Jingle sleaze — all the way

Showgirls
Rating: One Shower

Director Paul Verhoeven and screenwriter Joe Esterhas merit special mention when talking about Hollywood sleaze, especially when they are a team. Collectively, they are responsible for several rip-offs, including American Gigolo, Hollow Man and Flash Dance. Their first teaming came on Basic Instinct, harnessing so much excessive sex and violence that a follow-up seemed unthinkable. Then came their crowning achievement, Showgirls. Shirking story and performance to show famous actresses dancing nude on big budget sets, Verhoeven and Esterhas nearly ended their careers after this albatross failed at the box office. Showgirls, however, is now a best-selling DVD.

Wild Things
Rating: Four Showers

Wild Things misleads to the extent that many viewers are not aware they have just seen a clever movie. Its first half is laid out like a catty Aaron Spelling melodrama complete with an upscale high school filled with impossibly good-looking students, teachers and parents — all of them are horny. Most of the film’s twists hinge on gratuitously explicit sex scenes. Each twist gets dirtier, more vicious and more complex than the last, to the point where the film’s lead character is shown pulling out one of her own teeth after a swig of rum.

> _Problems and tasks_:
A. Answer these questions using the film reviews, one answer per line:
(i) What rating does Showgirls receive?
(ii) On which film did Verhoeven and Esterhas first work together?
(iii) In Wild Things, what is the lead character shown doing after a swig of rum?
B. Repeat everything in the film reviews from "Wild Things misleads" down to "swig of rum.", without altering a single character.
The data that follows comes from a separate source and is unrelated to the film reviews.

Rows showing where targets appear:
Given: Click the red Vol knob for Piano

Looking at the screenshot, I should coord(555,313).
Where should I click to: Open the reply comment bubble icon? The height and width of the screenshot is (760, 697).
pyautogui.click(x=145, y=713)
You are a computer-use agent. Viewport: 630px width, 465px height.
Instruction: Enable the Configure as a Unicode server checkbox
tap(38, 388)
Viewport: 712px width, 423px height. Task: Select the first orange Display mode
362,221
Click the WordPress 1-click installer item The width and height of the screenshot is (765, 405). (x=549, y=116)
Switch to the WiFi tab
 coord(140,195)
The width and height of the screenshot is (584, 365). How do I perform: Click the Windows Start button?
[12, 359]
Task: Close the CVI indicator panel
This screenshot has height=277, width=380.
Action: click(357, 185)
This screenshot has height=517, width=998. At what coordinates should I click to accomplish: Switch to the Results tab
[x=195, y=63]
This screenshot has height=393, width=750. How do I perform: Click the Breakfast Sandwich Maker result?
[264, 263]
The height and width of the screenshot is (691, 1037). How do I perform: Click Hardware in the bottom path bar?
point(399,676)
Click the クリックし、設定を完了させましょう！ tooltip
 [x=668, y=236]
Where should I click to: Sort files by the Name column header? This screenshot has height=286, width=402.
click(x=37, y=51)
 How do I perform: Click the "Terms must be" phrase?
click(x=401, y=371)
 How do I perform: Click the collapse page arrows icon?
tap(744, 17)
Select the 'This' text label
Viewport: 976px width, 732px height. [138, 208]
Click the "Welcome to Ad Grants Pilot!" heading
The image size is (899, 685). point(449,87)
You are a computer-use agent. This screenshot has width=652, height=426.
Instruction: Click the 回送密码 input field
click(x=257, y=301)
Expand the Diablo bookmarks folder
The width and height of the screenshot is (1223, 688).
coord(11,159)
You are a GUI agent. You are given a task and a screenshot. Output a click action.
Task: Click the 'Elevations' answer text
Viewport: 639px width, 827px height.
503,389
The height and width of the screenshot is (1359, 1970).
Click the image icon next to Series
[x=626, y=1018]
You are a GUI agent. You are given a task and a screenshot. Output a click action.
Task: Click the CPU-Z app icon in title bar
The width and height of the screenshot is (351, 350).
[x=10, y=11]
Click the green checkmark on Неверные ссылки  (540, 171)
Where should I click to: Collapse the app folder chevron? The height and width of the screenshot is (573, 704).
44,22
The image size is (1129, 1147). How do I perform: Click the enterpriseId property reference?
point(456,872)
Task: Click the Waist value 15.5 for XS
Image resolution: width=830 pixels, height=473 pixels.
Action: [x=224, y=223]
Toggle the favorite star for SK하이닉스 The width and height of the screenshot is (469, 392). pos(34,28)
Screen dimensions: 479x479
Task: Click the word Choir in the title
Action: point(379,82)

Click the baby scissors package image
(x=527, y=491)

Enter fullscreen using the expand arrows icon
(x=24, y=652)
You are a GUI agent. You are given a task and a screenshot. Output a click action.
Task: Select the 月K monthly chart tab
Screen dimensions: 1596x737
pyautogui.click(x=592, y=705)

> _Responses per task_:
A.
(i) One Shower
(ii) Basic Instinct
(iii) Pulling out one of her own teeth

B.
Wild Things misleads to the extent that many viewers are not aware they have just seen a clever movie. Its first half is laid out like a catty Aaron Spelling melodrama complete with an upscale high school filled with impossibly good-looking students, teachers and parents — all of them are horny. Most of the film’s twists hinge on gratuitously explicit sex scenes. Each twist gets dirtier, more vicious and more complex than the last, to the point where the film’s lead character is shown pulling out one of her own teeth after a swig of rum.